I have some trouble with loading a pickled file in a module that is different from the module where I pickled the file. I am aware of the following thread: Unable to load files using pickle and multipile modules. I've tried the proposed solution of importing the class into the module where I am unpickling my file, but it keeps giving me the same error:
AttributeError: Can't get attribute 'Document' on <module '__main__' from ''>
The basic structure of what I am trying to do:
Util file that pickles and unpickles objects, utils.py:
import pickle
def save_document(doc):
from class_def import Document
write_file = open(file_path, 'wb')
pickle.dump(doc, write_file)
def load_document(file_path):
from class_def import Document
doc_file = open(file_path, 'rb')
return pickle.load(doc_file)
File where Document object is defined and the save util method is called, class_def.py:
import utils
class Document(object):
data = ""
if __name__ == '__main__':
doc = Document()
utils.save_document(doc)
File where the load util method is called, process.py:
import utils
if __name__ == '__main__':
utils.load_document(file_path)
Running process.py gives the mentioned AttributeError. If I import the class_def.py file into process.py and run its main method as mentioned in the original thread it works, but I want to be able to run these two modules separately, since the class_def file is a preprocessing step that takes quite some time. How could I solve this?
in your class_def.py
file you have this code:
if __name__ == '__main__':
doc = Document()
utils.save_document(doc)
This means that doc
will be a __main__.Document
object, so when it is pickled it is expecting to be able to get a Document
class from the main module, to fix this you need to use the definition of Document
from a module called class_def
meaning you would add an import here:
(in general you can just do from <own module name> import *
right inside the if __name__ == "__main__"
)
if __name__ == '__main__':
from class_def import Document
# ^ so that it is using the Document class defined under the class_def module
doc = Document()
utils.save_document(doc)
that way it will need to run the class_def.py file twice, once as __main__
and once as class_def
but it does mean that the data will be pickled as a class_def.Document
object so loading it will retrieve the class from the correct place.
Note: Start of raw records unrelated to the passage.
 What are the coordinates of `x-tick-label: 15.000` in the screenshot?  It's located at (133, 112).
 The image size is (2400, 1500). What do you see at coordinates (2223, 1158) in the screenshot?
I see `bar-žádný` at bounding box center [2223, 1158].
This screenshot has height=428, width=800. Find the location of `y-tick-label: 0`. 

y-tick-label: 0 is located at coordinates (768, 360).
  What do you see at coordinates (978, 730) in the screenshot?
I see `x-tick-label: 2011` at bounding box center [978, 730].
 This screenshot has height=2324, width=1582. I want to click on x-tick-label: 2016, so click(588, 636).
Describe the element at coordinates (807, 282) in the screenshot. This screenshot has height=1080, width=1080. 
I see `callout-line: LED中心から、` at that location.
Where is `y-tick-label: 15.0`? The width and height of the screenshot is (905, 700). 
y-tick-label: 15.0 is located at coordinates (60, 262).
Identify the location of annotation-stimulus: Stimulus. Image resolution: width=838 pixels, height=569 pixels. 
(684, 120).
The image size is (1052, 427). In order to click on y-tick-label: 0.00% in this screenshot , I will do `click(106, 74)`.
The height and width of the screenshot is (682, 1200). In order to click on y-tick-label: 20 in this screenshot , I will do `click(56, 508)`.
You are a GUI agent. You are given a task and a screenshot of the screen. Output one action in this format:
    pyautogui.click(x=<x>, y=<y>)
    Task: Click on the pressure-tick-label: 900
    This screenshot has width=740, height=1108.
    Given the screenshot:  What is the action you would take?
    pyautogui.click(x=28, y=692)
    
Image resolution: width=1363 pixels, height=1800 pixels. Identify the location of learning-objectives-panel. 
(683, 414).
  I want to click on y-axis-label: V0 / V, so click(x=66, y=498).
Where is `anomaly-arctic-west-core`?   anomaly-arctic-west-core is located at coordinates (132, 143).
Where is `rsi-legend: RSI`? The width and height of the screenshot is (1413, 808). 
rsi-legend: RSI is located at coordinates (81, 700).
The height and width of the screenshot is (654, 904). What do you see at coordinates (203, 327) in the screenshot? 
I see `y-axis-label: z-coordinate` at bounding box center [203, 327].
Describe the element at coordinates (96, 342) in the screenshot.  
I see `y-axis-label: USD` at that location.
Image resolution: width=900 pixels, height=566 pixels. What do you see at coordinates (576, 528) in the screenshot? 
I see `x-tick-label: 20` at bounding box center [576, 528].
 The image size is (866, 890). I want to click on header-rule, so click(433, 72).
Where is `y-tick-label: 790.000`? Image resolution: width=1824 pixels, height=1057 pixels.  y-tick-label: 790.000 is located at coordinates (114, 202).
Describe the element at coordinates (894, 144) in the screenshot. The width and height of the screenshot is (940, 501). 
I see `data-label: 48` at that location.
Otherwise if you have a way of constructing one document object from another you can do something like this in utils.py
:
def save_document(doc):
if doc.__class__.__module__ == "__main__":
from class_def import Document #get the class from the reference-able module
doc = Document(doc) #convert it to the class we are able to use
write_file = open(file_path, 'wb')
pickle.dump(doc, write_file)
Although usually I'd prefer the first way.